#### [TEXT FOR ANALYSIS]
*** Block opens ***
Village and civil parish in Nottinghamshire, England

Newton is a village and civil parish in the Rushcliffe district, in the county of Nottinghamshire, England. It is located 1 mi south-west of East Bridgford and about 1 mi south-east of the River Trent, close to the junction of the A46 Fosse Way and the A6079. It had 841 residents at the 2021 census.

RAF Newton is a disused airfield immediately to the south of Main Street. It opened in July 1940 and closed in 2000. The hangars and other buildings are now used by a number of businesses within the Newton Commercial Centre.

Newton Mill was a wooden post mill built before 1855. It ceased work c. 1920 and the buck was dismantled c. 1952. Some parts, including a stone neck bearing, were donated to the Science Museum in London. The brick roundhouse now belongs to the Crown.

== Housing ==
Newton, offers a mix of housing options, including new developments and established properties.

- RAF Housing
- In 2013 Bellway and David Wilson Homes added 'Poppyfields' developments in and around Newton.
- Redrow is developing Newton Garden Village, offering new homes.
  - Redrow has been acquired by Barratt, there have now been changes to the original plans.

== Rushcliffe Borough Council ==

=== Newton Ward ===
Councillor Debbie Solomon is the Rushcliffe Borough Councillor for Newton Ward, which includes Newton, Saxondale, Shelford, Upper Saxondale.

She defected from The Conservatives to Reform UK on 8 October 2025 to stand as a single Reform UK Councillor.

=== Newton Parish Council ===

- The Parish Council two of the play areas with the third, on Oxford Drive, being managed and maintained by Redrow.
- Village Hall - The Village Hall will be situated on Oxford Drive adjacent to the Play Area and provide a much needed addition to the growing village

== Facilities/Amenities ==
Newton, has a 1936 Squadron Air Cadets which is used for parish council meetings. A new Village hall is being added as part of the Redrow development in additional to a cricket pitch and playground.

- Funding for a School in Newton as part of the expanded development has since been diverted to Bingham Primary which is not part of Newton catchment.
*** Block closes ***
#### [PROVIDED RECORDS]
*** Block opens ***
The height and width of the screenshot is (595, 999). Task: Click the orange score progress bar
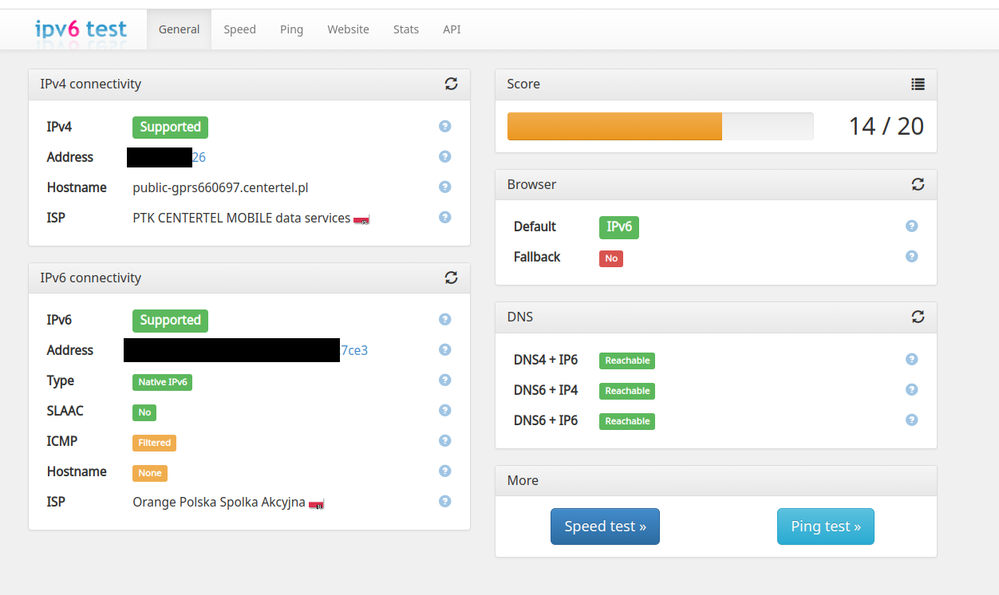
*** Block closes ***
*** Block opens ***
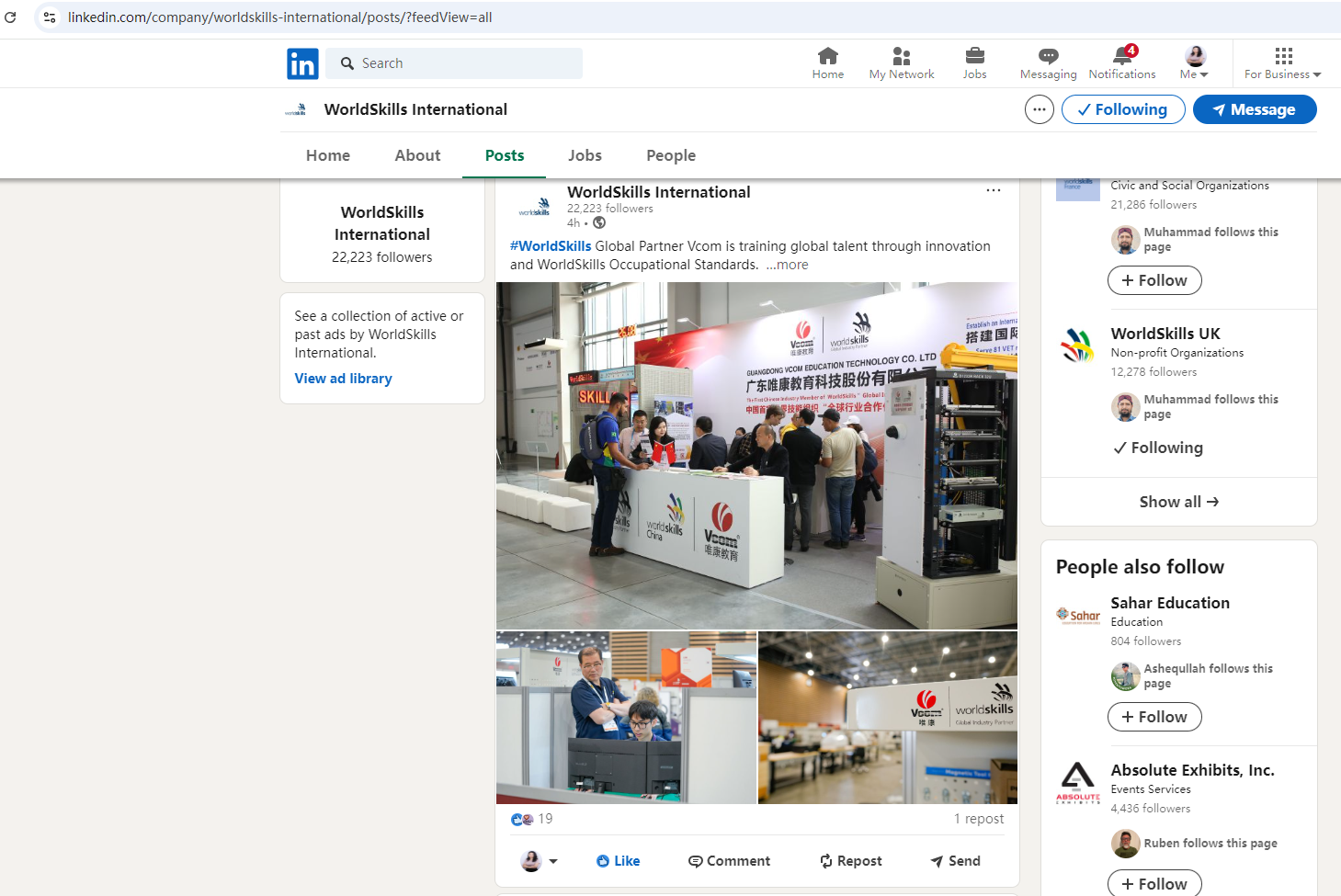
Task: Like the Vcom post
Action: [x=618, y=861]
*** Block closes ***
*** Block opens ***
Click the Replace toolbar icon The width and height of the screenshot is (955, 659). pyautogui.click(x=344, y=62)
*** Block closes ***
#### [TASK PROMPT]
Rewrite the Newton article from "- Redrow is" to "Shelford, Upper Saxondale.", changing "Councillor" to "Member" each time it appears. The records aren't needed and can be set aside.

#### [WRITTEN REPLY]
- Redrow is developing Newton Garden Village, offering new homes.
  - Redrow has been acquired by Barratt, there have now been changes to the original plans.

== Rushcliffe Borough Council ==

=== Newton Ward ===
Member Debbie Solomon is the Rushcliffe Borough Member for Newton Ward, which includes Newton, Saxondale, Shelford, Upper Saxondale.